Directions
Whenever the word "will" turns up in a line of the data below, copy that line.

Entries supplied
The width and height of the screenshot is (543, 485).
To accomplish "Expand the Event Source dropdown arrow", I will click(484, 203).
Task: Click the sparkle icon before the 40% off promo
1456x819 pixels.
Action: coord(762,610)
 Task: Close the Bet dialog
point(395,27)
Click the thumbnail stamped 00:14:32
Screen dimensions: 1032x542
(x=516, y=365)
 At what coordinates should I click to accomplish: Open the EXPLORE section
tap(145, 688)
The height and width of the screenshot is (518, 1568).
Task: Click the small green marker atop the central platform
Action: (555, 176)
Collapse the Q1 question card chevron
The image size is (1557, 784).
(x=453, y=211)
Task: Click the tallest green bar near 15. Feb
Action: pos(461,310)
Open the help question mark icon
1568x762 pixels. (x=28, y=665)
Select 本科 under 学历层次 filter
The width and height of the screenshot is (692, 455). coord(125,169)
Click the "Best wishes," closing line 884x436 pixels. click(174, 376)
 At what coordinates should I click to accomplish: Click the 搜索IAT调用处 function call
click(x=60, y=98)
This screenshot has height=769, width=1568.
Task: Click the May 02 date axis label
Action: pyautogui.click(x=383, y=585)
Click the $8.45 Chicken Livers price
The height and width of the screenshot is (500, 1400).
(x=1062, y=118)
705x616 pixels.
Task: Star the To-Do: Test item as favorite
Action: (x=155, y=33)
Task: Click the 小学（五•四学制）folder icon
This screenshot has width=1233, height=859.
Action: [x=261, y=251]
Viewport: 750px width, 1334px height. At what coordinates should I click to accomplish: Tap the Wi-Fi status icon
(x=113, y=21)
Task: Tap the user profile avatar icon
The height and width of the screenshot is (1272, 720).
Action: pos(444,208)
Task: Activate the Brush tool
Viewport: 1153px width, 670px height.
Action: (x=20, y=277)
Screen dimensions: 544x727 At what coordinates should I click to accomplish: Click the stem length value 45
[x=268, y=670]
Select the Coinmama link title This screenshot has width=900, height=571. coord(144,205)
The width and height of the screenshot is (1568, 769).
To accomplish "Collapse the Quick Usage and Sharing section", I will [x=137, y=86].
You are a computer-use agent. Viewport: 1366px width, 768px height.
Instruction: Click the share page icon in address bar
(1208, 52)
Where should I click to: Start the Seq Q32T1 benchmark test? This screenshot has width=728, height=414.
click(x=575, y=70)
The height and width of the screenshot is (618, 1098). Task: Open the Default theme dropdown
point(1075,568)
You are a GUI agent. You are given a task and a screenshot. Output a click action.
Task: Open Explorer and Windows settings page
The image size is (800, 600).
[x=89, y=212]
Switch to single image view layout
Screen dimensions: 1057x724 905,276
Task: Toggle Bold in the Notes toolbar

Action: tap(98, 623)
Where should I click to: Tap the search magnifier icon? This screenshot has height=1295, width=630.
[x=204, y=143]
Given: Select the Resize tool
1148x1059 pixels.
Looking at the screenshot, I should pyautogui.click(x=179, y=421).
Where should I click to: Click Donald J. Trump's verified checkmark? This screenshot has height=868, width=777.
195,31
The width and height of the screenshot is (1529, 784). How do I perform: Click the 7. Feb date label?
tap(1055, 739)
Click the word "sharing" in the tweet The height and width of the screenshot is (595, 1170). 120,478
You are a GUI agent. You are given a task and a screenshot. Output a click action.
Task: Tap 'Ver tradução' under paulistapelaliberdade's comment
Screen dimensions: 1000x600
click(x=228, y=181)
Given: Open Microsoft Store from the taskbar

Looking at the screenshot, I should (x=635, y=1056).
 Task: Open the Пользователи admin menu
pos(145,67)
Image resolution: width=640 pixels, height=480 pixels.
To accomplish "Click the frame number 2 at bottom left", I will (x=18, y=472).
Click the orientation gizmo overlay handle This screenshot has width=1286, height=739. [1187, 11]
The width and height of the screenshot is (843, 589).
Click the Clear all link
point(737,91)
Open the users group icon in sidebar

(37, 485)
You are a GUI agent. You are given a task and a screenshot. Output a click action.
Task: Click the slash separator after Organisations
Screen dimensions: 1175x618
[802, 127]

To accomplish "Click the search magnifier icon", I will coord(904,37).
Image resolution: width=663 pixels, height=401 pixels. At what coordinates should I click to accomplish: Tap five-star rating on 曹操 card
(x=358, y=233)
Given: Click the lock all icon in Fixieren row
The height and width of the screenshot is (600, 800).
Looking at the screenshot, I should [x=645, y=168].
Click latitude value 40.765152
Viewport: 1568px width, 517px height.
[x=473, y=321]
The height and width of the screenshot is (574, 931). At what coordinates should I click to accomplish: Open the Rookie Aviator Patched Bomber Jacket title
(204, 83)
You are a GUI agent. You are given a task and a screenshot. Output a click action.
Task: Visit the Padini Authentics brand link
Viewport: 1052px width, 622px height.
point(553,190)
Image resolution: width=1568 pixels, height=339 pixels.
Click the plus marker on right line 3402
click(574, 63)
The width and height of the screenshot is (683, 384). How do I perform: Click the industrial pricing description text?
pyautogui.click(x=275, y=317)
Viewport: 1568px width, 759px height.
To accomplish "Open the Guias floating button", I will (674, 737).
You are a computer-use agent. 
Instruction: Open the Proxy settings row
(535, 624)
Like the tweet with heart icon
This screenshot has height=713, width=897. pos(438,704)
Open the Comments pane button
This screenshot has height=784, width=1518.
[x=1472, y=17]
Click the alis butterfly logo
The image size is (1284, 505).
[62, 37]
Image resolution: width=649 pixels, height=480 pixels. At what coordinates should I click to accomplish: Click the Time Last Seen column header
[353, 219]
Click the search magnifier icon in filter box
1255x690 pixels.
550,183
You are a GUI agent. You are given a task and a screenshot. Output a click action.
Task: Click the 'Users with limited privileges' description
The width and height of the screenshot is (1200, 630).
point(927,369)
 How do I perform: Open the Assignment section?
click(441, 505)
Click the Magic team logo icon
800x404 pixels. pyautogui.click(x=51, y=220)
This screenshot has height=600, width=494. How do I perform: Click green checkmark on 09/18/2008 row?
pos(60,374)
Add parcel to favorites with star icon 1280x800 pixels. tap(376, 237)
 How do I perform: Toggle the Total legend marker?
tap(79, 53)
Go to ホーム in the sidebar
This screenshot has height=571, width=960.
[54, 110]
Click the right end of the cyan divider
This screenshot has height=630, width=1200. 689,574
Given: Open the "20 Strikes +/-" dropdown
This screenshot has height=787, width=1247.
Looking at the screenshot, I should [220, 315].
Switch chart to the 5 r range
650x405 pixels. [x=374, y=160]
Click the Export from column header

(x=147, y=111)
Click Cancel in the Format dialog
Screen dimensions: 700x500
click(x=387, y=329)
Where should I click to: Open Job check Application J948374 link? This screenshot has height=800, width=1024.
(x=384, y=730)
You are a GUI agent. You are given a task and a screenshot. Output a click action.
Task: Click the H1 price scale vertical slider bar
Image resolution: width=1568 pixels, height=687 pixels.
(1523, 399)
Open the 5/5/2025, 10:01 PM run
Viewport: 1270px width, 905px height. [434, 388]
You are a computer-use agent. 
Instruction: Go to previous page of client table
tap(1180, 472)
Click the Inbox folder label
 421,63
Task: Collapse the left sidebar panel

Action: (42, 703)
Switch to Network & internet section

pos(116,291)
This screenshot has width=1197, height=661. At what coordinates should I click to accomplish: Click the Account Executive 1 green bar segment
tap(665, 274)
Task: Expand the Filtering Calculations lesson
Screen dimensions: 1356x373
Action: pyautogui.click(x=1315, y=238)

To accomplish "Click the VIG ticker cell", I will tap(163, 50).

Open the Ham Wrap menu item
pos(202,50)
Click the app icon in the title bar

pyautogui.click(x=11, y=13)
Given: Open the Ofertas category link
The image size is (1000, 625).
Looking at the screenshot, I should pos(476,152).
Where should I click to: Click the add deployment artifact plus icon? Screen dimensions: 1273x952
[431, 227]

Exercise result
To accomplish "Expand the Event Source dropdown arrow", I will click(484, 203).
To accomplish "Collapse the Quick Usage and Sharing section", I will [x=137, y=86].
To accomplish "Click the frame number 2 at bottom left", I will (x=18, y=472).
To accomplish "Click the search magnifier icon", I will coord(904,37).
To accomplish "Open the Guias floating button", I will (674, 737).
To accomplish "Click the VIG ticker cell", I will tap(163, 50).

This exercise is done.